Côté formation initiale, le Dr Devulder suggère d'intensifier les stages en libéral, particulièrement pour les autres spécialités que la médecine générale. « Nous demandons que tous les internes aient au minimum deux semestres de formation en secteur libéral, l'un en première partie de leur internat, l'autre au stade de docteur junior (en fin d'internat, NDLR) », ajoute-t-il.

Payer les astreintes à leur juste valeur

Dans son nouvel environnement professionnel, la CSMF entend décharger le médecin libéral, « entrepreneur », des tâches non médicales. Et pour déployer les assistants médicaux dans les cabinets, le syndicat souhaite réduire leurs heures de formation pour les personnels déjà aguerris. « Imposer 120 heures de formation à une infirmière expérimentée est un frein à l'embauche », illustre le Dr Devulder. Idem pour les infirmières en pratique avancée (IPA), pour lesquelles le syndicat réclame un élargissement des domaines d'intervention, sous la responsabilité du médecin.

Si la permanence des soins est un « devoir collectif », la CSMF refuse déjà tout retour aux gardes obligatoires, une réforme qui créerait « des gilets jaunes toubibs » et risquerait de déséquilibrer ce qui fonctionne. En revanche, « donnons aux médecins l'intérêt à agir », martèle à nouveau le Dr Devulder. « Un médecin d'astreinte, cela se paye à sa juste valeur, la Mayenne doit servir d'exemple. » Dans ce département, malgré la baisse du nombre de médecins, « le taux de volontaires reste élevé grâce à une organisation et une rémunération très incitative ». 

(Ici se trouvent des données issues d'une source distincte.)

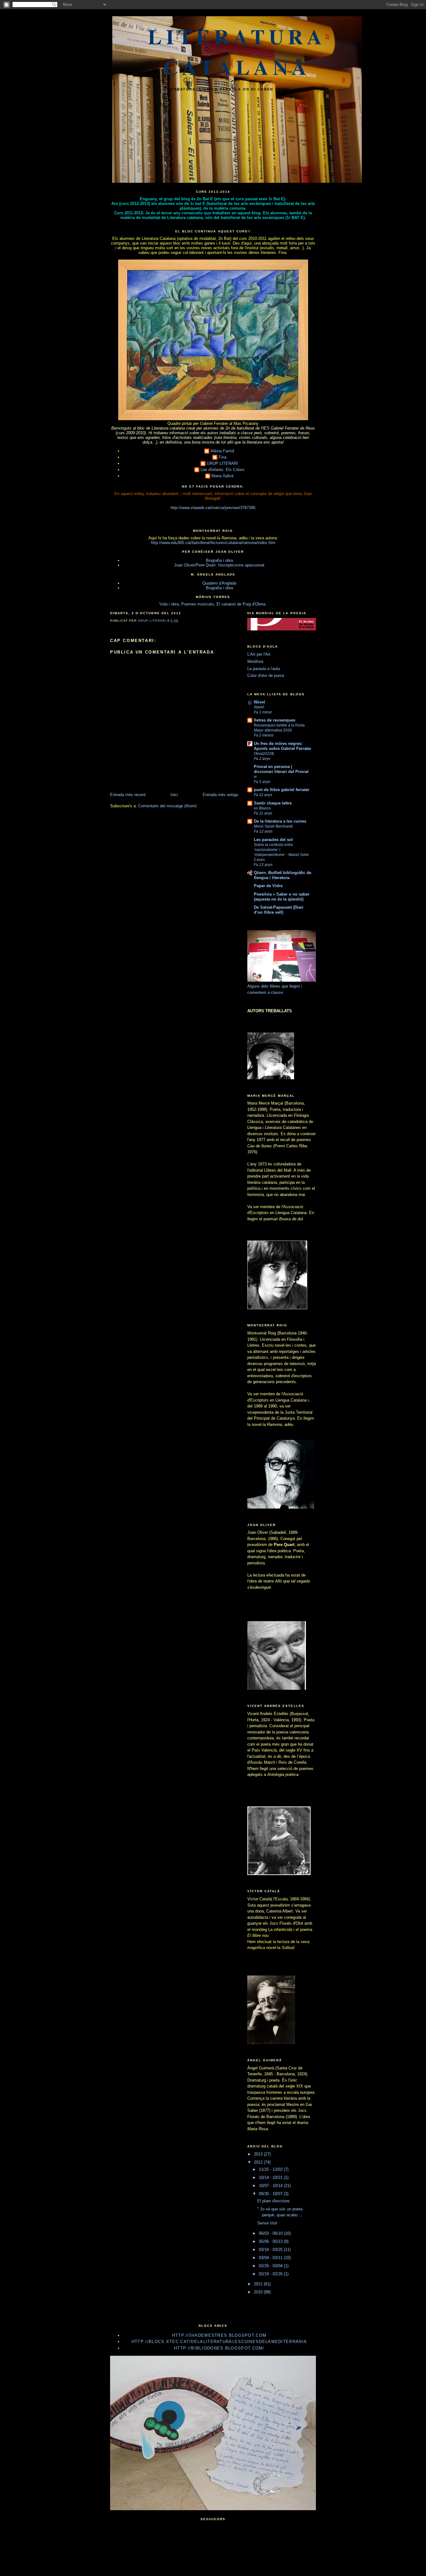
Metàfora (255, 661)
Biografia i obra (219, 560)
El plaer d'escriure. (274, 2201)
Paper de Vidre (268, 885)
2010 (259, 2292)
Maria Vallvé (222, 476)
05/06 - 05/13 (271, 2241)
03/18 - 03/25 (271, 2249)
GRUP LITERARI (222, 463)
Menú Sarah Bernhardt (273, 826)
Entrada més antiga (220, 794)
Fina (222, 457)
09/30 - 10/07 (271, 2193)
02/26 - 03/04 (271, 2265)
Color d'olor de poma (265, 675)
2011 (259, 2284)
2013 (259, 2154)
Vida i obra (169, 604)
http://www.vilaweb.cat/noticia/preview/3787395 (213, 507)
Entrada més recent (128, 794)
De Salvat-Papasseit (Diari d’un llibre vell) (278, 910)
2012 (259, 2162)
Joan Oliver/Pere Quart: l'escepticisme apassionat (219, 565)
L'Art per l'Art (258, 654)
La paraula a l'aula (263, 668)
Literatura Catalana (237, 51)
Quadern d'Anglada (219, 583)
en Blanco (262, 808)
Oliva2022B (264, 753)
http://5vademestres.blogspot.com (219, 2335)
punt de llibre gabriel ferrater (281, 789)
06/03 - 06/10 (271, 2233)
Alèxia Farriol (222, 451)
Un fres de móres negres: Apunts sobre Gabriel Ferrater (282, 746)
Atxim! (259, 707)
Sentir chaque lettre (273, 803)
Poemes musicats (197, 604)
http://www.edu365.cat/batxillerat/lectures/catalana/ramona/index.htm (213, 542)
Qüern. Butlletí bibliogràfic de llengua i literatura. (282, 875)
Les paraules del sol (273, 839)
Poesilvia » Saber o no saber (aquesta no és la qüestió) (281, 897)
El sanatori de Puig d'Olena (240, 604)
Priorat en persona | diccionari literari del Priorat (281, 769)
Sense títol (267, 2223)
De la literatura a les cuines (280, 821)
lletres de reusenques (274, 720)
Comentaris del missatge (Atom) (167, 806)
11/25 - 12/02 (271, 2169)
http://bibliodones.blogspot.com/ (219, 2348)
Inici (174, 794)
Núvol (259, 702)
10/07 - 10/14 (271, 2185)
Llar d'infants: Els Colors (222, 469)
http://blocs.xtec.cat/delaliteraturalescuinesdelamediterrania (219, 2341)
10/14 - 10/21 (271, 2177)
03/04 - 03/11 (271, 2257)
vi (255, 777)
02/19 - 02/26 (271, 2274)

Remplaçants et « cumulards » à choyer

Dans cette politique de « droits et de devoirs », la CSMF estime que les médecins remplaçants doivent pouvoir accéder aux différents fonds de formation, comme leurs confrères installés. « Cet accès doit se faire de façon proportionnelle, sinon on va dépenser toute l'enveloppe allouée au développement professionnel continu », dit-il. Et face au recul de l'âge d'installation (38 ans), le syndicat propose aux organisations représentatives des jeunes (Isni, Isnar, Reagjir) de réfléchir au « statut » du médecin remplaçant. « On doit leur donner un intérêt à s'installer plus tôt », estime le Dr Devulder.

De l'autre côté de la pyramide des âges, la centrale polycatégorielle propose que les médecins libéraux en cumul emploi retraite (qui sont 12 500) puissent « liquider deux fois leur retraite en bénéficiant la deuxième fois d'une retraite majorée par les cotisations effectuées durant le cumul ».